Lock, Stock and Two Smoking Barrels
rated - Simmering
Think caper film. Think Ealing comedy caper film. Now think grunge, Trainspotting, blood, gore, guns, Tarantino and Scorsese's Raging Bull.. Now think The Bill and The Long Good Friday. Be prepared to laugh a lot, translate from a foreign language (Cockney Rhyming Slang), and to stay on your toes to follow a labrynthine plot. Do all those things and there you have Lock, Stock and Two Smoking Barrels.
The cast is an interesting mix - there's a group of young British actors with a fair grasp of comedy timing. There's an extraordinary-looking set of character actors and extras, including gravel-voiced Lennie McLean, who was a real life villain and friend of the Kray brothers and to whom the film is dedicated. There's someone called Vinnie Jones, whom I gather is soccer star. And there's Sting. Now I like Sting's music, and I can only imagine that the writer/director, Guy Ritchie, does too. Ritchie was a music video director, and I guess he cast Sting for fun. But he certainly doesn't get much of performance out of Sting, which is a pity, because it's a good role for an actor, but Sting just sleepwalks through it.
Ritchie has a good eye - he knows how to tell a story and he manages to unfold the narrative in an interesting , if fragmented way. He uses a narrator, which is not always ideal, but the plot here is so complicated and there are so many characters that it might have been essential. Still, Ritchie doesn't over-rely on the narrator: he has a good eye and he shows us the story as well as telling it. Frequently the telling comes after the showing and that often makes the joke - we see something puzzling which is explained later.
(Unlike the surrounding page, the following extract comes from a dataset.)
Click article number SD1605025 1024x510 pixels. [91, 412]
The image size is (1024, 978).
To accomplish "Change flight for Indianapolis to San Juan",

This films's editing is spot-on. My favourite scene takes place in a boxing ring (which is why I thought of Raging Bull ), during a card game. The visuals and editing here are truly excellent. They combine to give you a sense of what the characters are thinking and feeling - so much so that you feel as if you are going through the experience with them. It is a really strong scene in a film that tries very hard to be hip, new and exciting. And that, along with the very strong and clever script, makes me think that there is real talent here - not just pyrotecnics. It's a busy film, to be sure, so brimming with ideas and characters that it is almost too demanding. But it maintains a sharp comic edge, which keeps refreshing you and renewing your perceptive faculties.